Rheumatic Heart Disease (RHD) remains endemic in low- and middle-income countries (LMICs) despite its virtual elimination in high-income countries. RHD Action was launched to amplify global efforts to control RHD in 2015 by the World Heart Federation and Reach, with demonstration projects in Uganda and Tanzania, and support from Medtronic Foundation. The Small Grants Programme focuses on three domains: People and Communities, Medicines and Technologies, and Systems and Services. It is designed to support patient and community groups in promoting awareness, advocacy, and to build health workers’ capacity to prevent and treat RHD in LMICs.

The RHD Action Small Grants Programme commenced in 2017 as a collaboration between Reach and the World Heart Federation. The Programme was conceived as a mechanism for sponsoring and supporting small, grassroots, RHD-related activities in LMICs where RHD is endemic. Individual awards were limited to $2000 for the first round and increased to $2500 thereafter. Three requests for proposals were issued between 2017 and 2018 resulting in a total of 13 awards. Two requests for proposals have been issued in 2019, with an expectation of funding eight additional proposals.

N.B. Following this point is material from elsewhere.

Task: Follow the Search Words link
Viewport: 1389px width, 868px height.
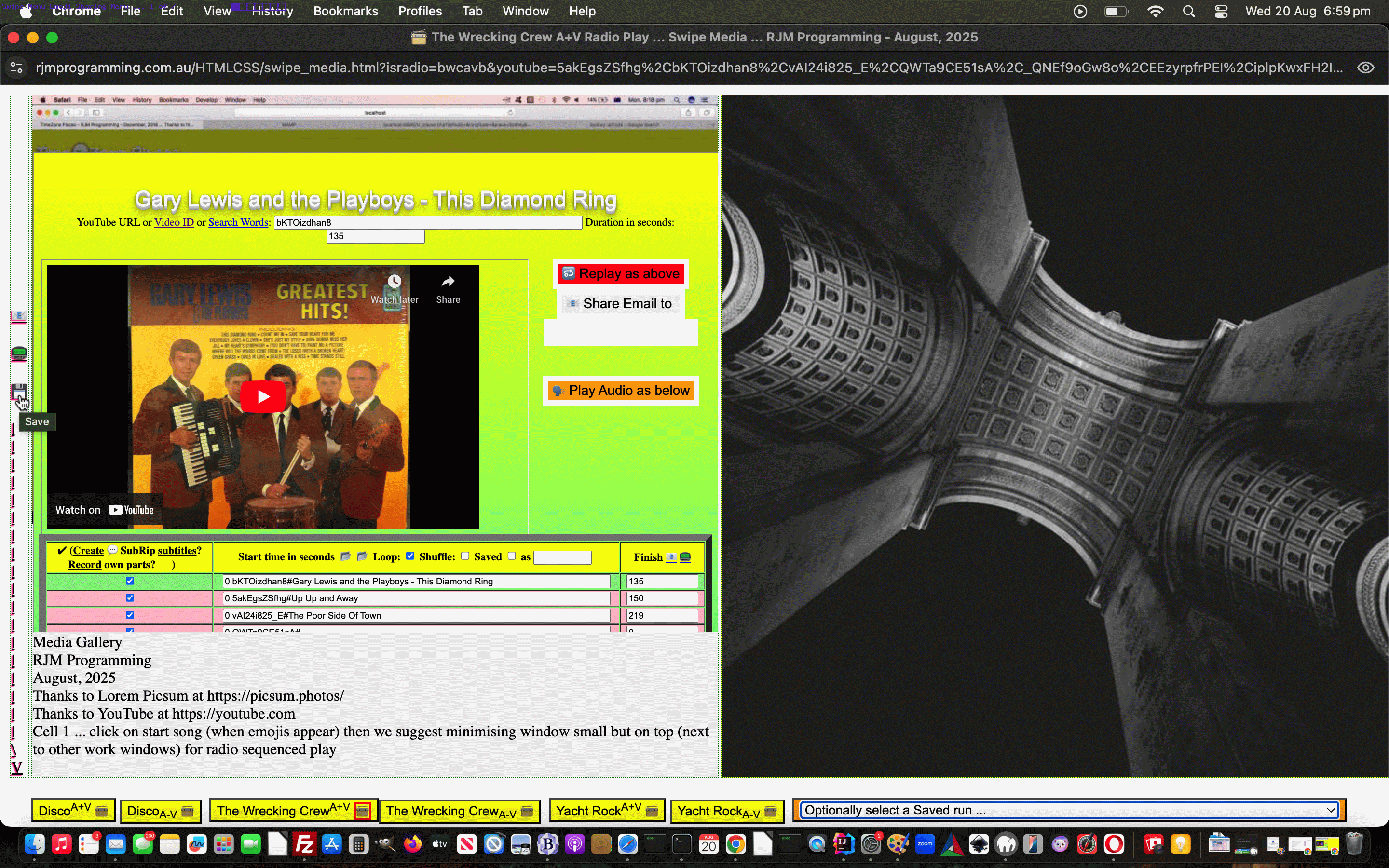Action: 238,222
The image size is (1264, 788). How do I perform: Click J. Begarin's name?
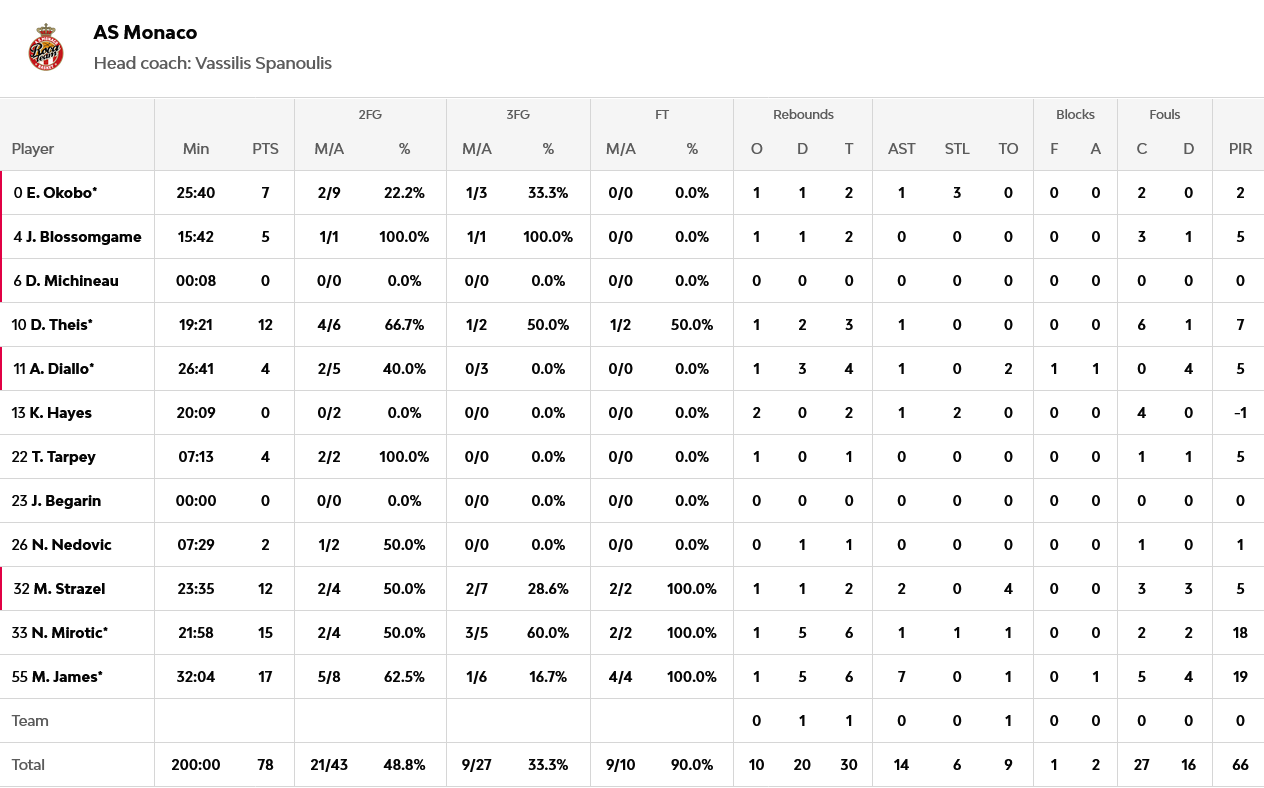pos(66,501)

As the five-year RHD Action award approaches its end in April 2020, the funder, Medtronic Philanthropy, has requested a recap and assessment of the impact of the Small Grants Programme.

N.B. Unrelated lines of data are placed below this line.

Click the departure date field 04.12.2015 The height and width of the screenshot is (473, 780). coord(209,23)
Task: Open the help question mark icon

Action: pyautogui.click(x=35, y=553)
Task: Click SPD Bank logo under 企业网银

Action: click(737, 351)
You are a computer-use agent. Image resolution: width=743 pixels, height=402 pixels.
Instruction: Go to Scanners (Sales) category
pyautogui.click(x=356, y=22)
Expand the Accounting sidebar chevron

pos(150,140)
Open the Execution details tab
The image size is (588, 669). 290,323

The purpose of this assessment is to evaluate the impact and effectiveness of the RHD Action Small Grants Programme by asking individuals whose projects were successfully funded to provide feedback on their experiences – positive and negative – with the Programme.

Objective

To evaluate the impact and effectiveness of the RHD Action Small Grants Programme.

Methods

Award selection process

Requests for proposals were issued through RHD Action, PASCAR and WHF email distribution lists and cross-promoted on websites. A review panel with representation from Reach, WHF and demonstration projects used structured criteria for scoring based on clear, feasible, measurable objectives. Preference was given to proposals with dissemination plans using local publicity and social platforms, and for garnering support from local MOH officials. Final selections were approved by Medtronic Foundation. Funding increased from $2,000 to $2,500 after the first round.

Study evaluation

This was a mixed method study that involved both quantitative and qualitative surveys through the following channels;

1. Online survey

An invitation to complete an online survey, using a Google Forms format, was issued in Dec 2019 to Small Grant Project Directors and Co-Directors for projects funded between 2017 and 2019. The online survey requested basic project information using tick boxes, Likert scales, and short answer open-ended questions about successes and challenges faced by recipients.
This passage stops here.